Taiwan's struggling smartphone maker HTC has denied media reports suggesting it will exit the smartphone market by no longer releasing new phones, saying that it will release new flagship models soon, according to a Sina report on Monday, citing news report from local Taiwan media.
HTC will not give up its smartphone business as mobile handsets have become an indispensable part of people's everyday lives, the Taiwan company said in an official statement, responding to a recent news report which suggested that HTC will axe the next generation of new flagship phone launches.
The company further added that it will launch new mobile phones in the end of 2018, as well as in early 2019. Reports suggest that the upcoming new phone next month will be an upgraded version of its HTC U12 Life phones, that were first introduced in August this year.
The Taiwan smartphone brand have had a difficult time in handsets sales as its products are no longer considered a top-tier player among mainstream brands, even inside its own domestic market.
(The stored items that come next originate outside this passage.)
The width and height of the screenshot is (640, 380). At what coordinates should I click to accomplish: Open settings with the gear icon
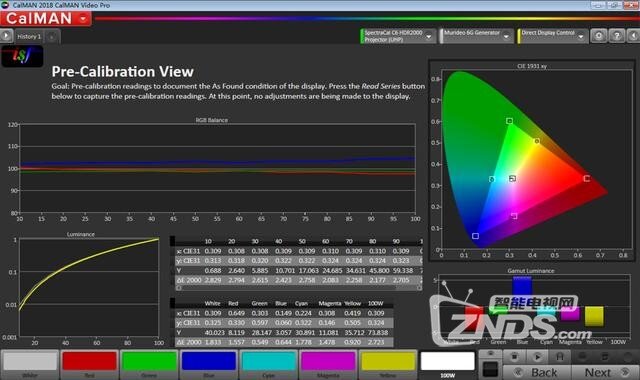coord(599,36)
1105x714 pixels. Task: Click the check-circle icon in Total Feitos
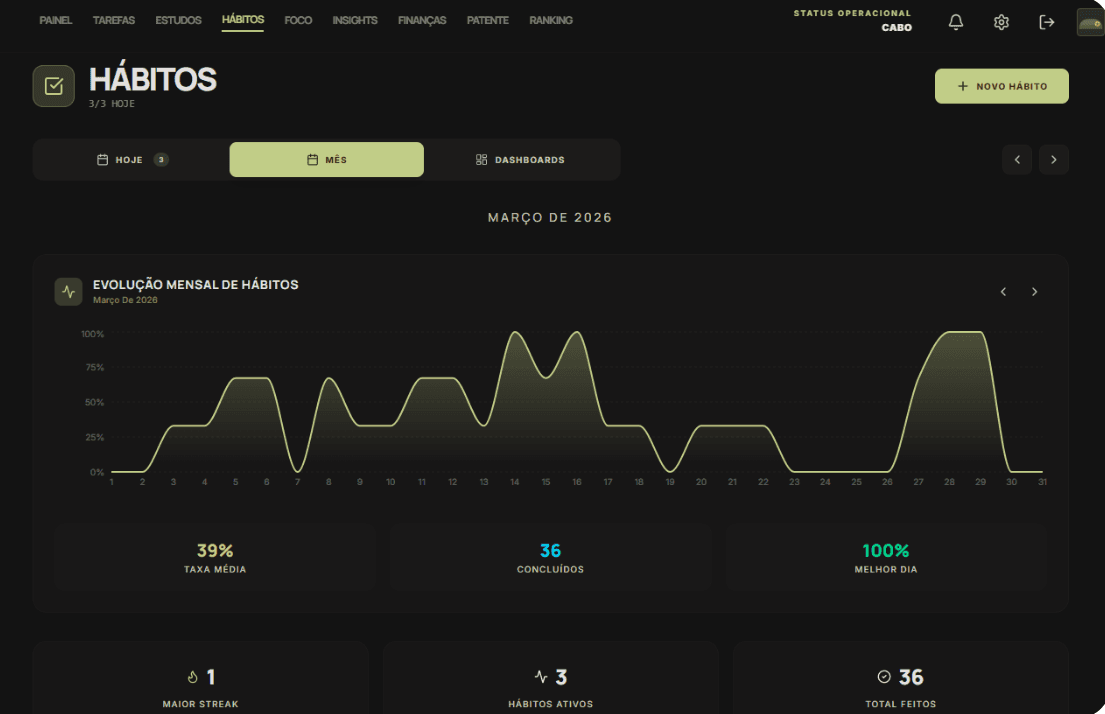pos(883,677)
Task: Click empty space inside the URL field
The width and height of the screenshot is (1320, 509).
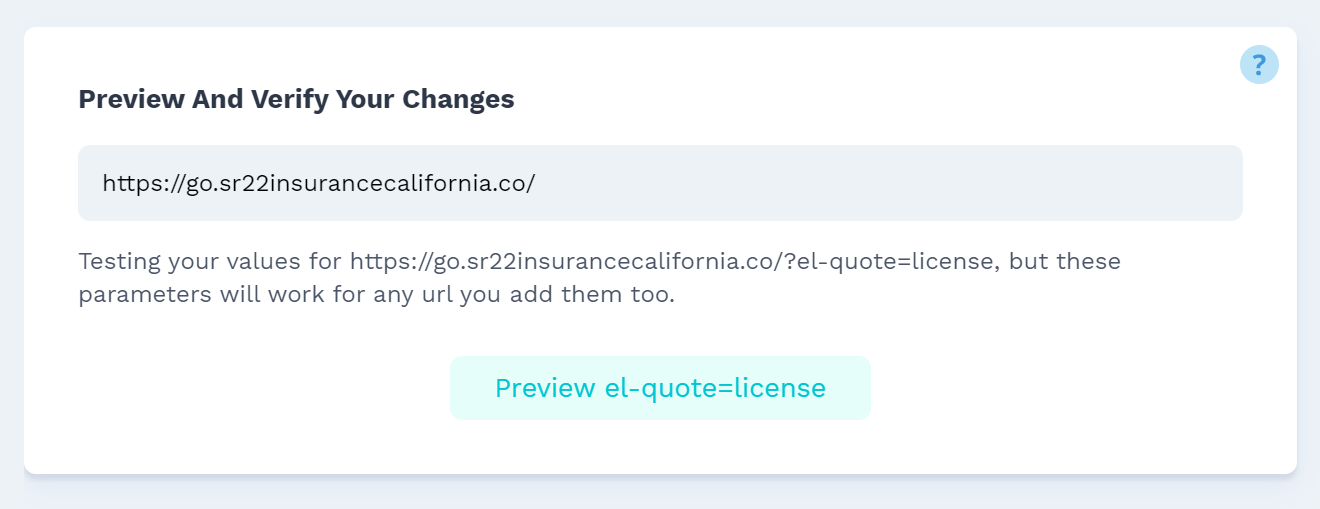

A DigiTimes report last week said Apple was the top smartphone vendor in Taiwan during October, with a strengthening market share of 30.4 percent, followed by Samsung, Asustek, Oppo and Sony.
Huawei, HTC and Xiaomi placed in the sixth to the eighth positions, with markets shares between 4.4 percent and 5.2 percent, said the report.
In China, the largest smartphone market globally, HTC phones are basically out of the eyesights of the consumers within that market.
HTC, which is trying to introduce phones dedicated to games and blockchain as new alternatives, is also pinning big hopes on its virtual reality headsets as its VR business is currently a market leader.
"The key VR technologies related to mobile phones will play a key role in the future development of mobile devices," HTC said in the statement, according to the Sina report.
HTC continues to release Android smartphones and the new U12 Plus skips the notch to focus on what HTC does right. It's a phone that can compete with the best and launches at a price a bit less than the Galaxy S9 Plus.
Terrible sales figures, a production estimate of only 2 million units for 2018, massive layoffs, a flagship phone getting slammed by reviewers for its non-functioning non-buttons, and a high entry price VR experience make it tough to count on this company lasting too much longer.